▶ [Data records]:
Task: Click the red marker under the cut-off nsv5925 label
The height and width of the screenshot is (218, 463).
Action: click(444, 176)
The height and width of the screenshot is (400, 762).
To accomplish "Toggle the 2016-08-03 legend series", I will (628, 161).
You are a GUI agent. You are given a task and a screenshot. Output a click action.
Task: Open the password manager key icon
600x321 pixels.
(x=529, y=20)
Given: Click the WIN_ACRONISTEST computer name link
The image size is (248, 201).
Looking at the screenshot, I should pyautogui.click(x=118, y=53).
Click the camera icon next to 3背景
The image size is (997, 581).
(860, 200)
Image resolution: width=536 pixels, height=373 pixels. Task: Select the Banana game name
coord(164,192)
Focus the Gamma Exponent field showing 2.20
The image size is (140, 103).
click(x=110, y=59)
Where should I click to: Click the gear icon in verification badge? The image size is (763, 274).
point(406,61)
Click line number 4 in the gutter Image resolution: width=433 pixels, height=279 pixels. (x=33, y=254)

---

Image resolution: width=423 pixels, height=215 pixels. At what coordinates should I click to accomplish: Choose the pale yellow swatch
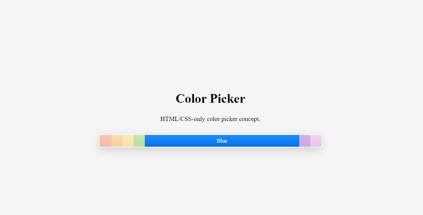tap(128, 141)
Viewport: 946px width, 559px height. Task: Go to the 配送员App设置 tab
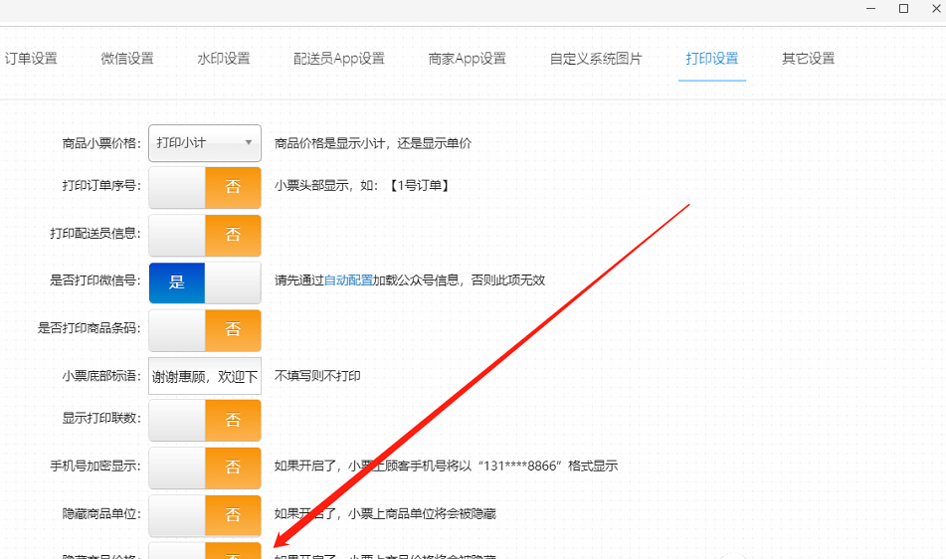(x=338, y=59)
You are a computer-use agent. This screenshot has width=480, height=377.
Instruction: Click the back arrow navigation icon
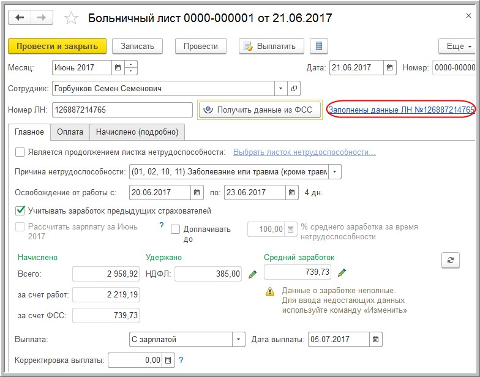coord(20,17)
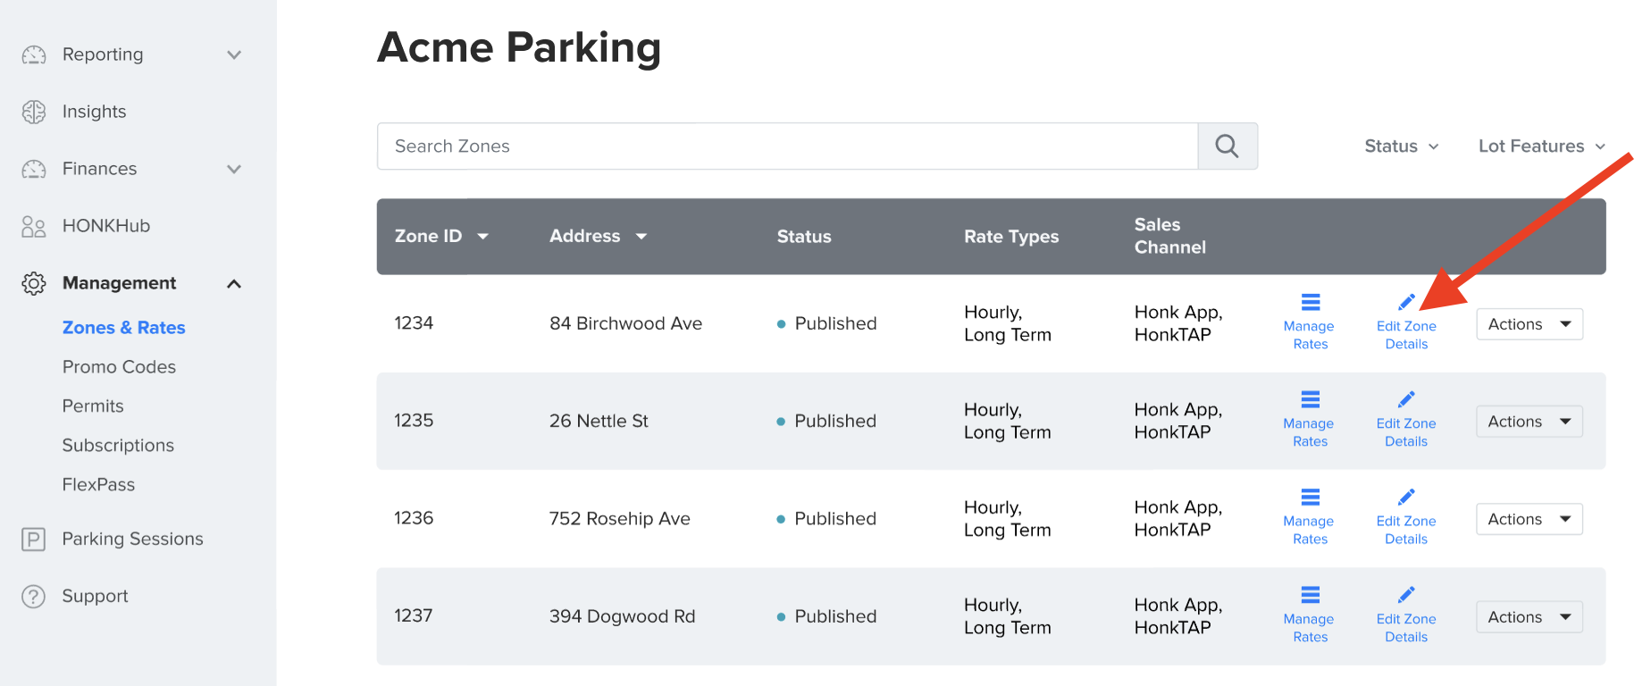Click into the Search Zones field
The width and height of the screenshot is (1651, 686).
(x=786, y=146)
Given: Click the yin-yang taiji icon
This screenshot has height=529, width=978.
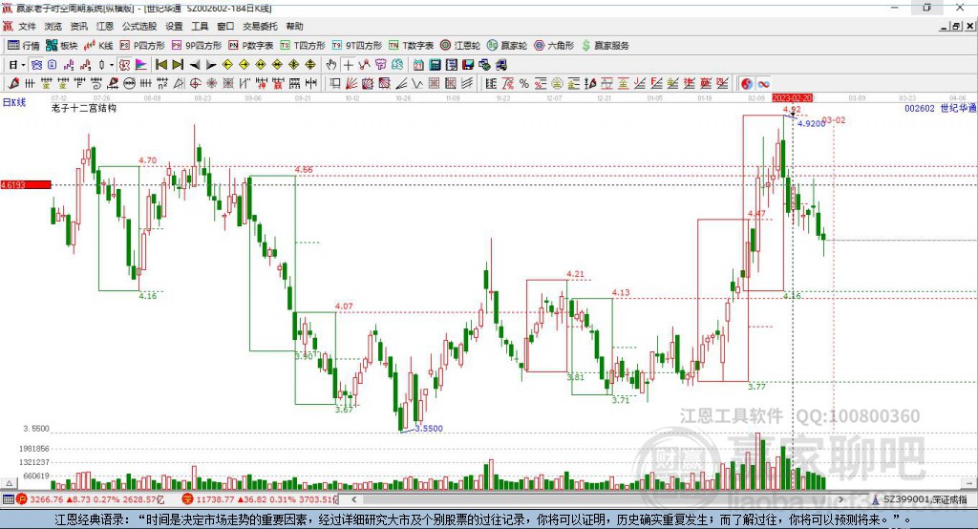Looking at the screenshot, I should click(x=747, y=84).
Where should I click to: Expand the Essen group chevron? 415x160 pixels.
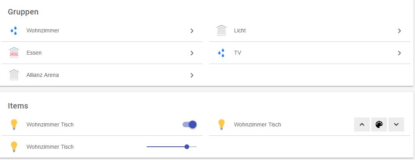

▶ [Required work]: All lines above between those holding "Where should I click to: Click" and "Click line number", inclusive, must be set down unchanged, and no other line may be included.

▶ [Your response]:
Where should I click to: Click the gear icon in verification badge? The image size is (763, 274).
point(406,61)
Click line number 4 in the gutter Image resolution: width=433 pixels, height=279 pixels. (x=33, y=254)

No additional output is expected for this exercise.